MaxClients Apache configuration directive determines overall sociability of your web server. Thus it is really important that you set this directive to an appropriate value. Setting MaxClients directive without system assessment may result into unstable system and crash.
This directive controls how many simultaneous connections can be served. Any connection request from browsers that come in after that will be queued.
Tuning the Apache MaxClients parameter
One of the most critical hardware issue that affects your web server performance is RAM. If all the RAM is being consumed up by the Apache web server, system starts swapping. A web-server should never ever have to swap, as swapping increases the latency of each request beyond a point that users consider “fast enough”. This results into users hitting stop and reload, which in return further increases the load. You can, and should, control the MaxClients setting so that your server does not spawn so many children it starts swapping.
You can also learn to tweak some other directives of Apache web server to optimize its performance.
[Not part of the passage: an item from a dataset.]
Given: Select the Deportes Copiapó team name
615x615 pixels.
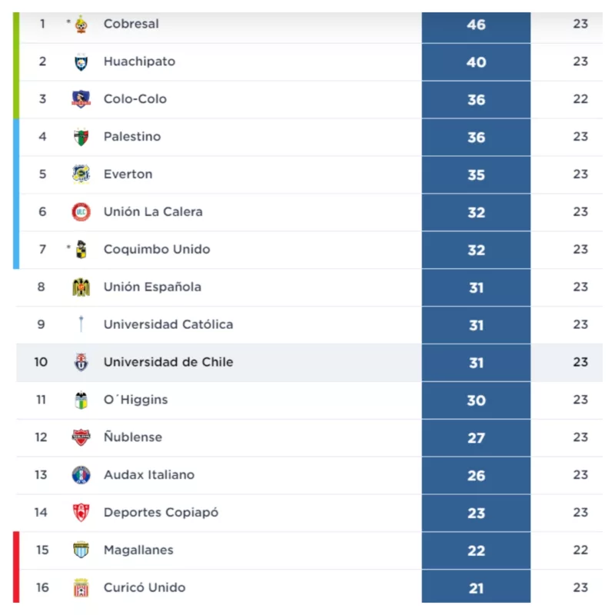Looking at the screenshot, I should 161,513.
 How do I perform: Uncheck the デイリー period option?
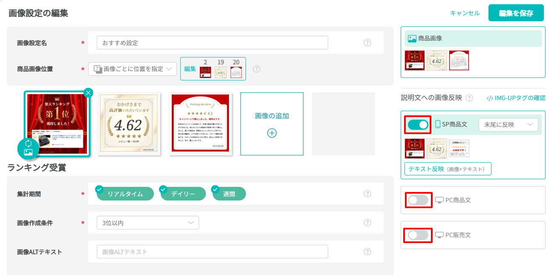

Determine the size of your average Apache process
In order to set MaxClients directive correctly we first need to know the average size of Apache processes in your system. Size of your Apache process mainly depends upon your web application. Use the following command to get the average size of Apache process.
#ps -ylC apache2 –sort:rss
#ps -ylC httpd –sort:rss
As you can see in the SZ column, my Apache process size is about 23 MB
Use the following formula:
MaxClients: ((Total_Memory)(1024)(MB) – Other_processes_memory) / 23
For Instance: I have 16 GB RAM, I might leave 2 GB free for any other processes.
MaxClients: ((16*1024) - 2048) / 23
Setting up Apache MaxClients directive value.
Navigate to the file
/etc/apache2/apache2.conf file on Debian/Ubuntu, and the
/etc/httpd/conf/httpd.conf file on CentOS/Fedora.
Now change the value of MaxClients parameter in configuration file.